IEEE J Biomed Health Inform. 2024 Sep;28(9):5396-5409. doi: 10.1109/JBHI.2024.3406786. Epub 2024 Sep 5.
Recent methods often introduce attention mechanisms into the skip connections of U-shaped networks to capture features. However, these methods usually overlook spatial information extraction in skip connections and exhibit inefficiency in capturing spatial and channel information. This issue prompts us to reevaluate the design of the skip-connection mechanism and propose a new deep-learning network called the Fusing Spatial and Channel Attention Network, abbreviated as FSCA-Net. FSCA-Net is a novel U-shaped network architecture that utilizes the Parallel Attention Transformer (PAT) to enhance the extraction of spatial and channel features in the skip-connection mechanism, further compensating for downsampling losses. We design the Cross-Attention Bridge Layer (CAB) to mitigate excessive feature and resolution loss when downsampling to the lowest level, ensuring meaningful information fusion during upsampling at the lowest level. Finally, we construct the Dual-Path Channel Attention (DPCA) module to guide channel and spatial information filtering for Transformer features, eliminating ambiguities with decoder features and better concatenating features with semantic inconsistencies between the Transformer and the U-Net decoder. FSCA-Net is designed explicitly for fine-grained segmentation tasks of multiple organs and regions. Our approach achieves over 48% reduction in FLOPs and over 32% reduction in parameters compared to the state-of-the-art method. Moreover, FSCA-Net outperforms existing segmentation methods on seven public datasets, demonstrating exceptional performance.

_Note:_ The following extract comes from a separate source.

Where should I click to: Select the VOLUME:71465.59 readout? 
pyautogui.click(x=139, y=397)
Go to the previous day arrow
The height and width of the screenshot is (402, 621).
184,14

最近的方法通常在 U 形网络的跳过连接中引入注意力机制来捕获特征。然而,这些方法通常忽略了跳过连接中的空间信息提取,并且在捕获空间和通道信息方面效率低下。这个问题促使我们重新评估跳过连接机制的设计,并提出了一种新的深度学习网络,称为融合空间和通道注意力网络,简称 FSCA-Net。FSCA-Net 是一种新颖的 U 形网络架构,它利用并行注意力转换器 (PAT) 增强跳过连接机制中空间和通道特征的提取,进一步补偿下采样损失。我们设计了交叉注意力桥层 (CAB) 来减轻在下采样到最低级别时的特征和分辨率损失,确保在最低级别进行上采样时进行有意义的信息融合。最后,我们构建了双通道注意力 (DPCA) 模块,用于引导 Transformer 特征的通道和空间信息过滤,消除解码器特征的歧义,并更好地将 Transformer 和 U-Net 解码器之间语义不一致的特征拼接起来。FSCA-Net 是专门为多个器官和区域的精细分割任务设计的。与最先进的方法相比,我们的方法在 FLOPs 上减少了 48%以上,在参数上减少了 32%以上。此外,FSCA-Net 在七个公共数据集上优于现有的分割方法,表现出色。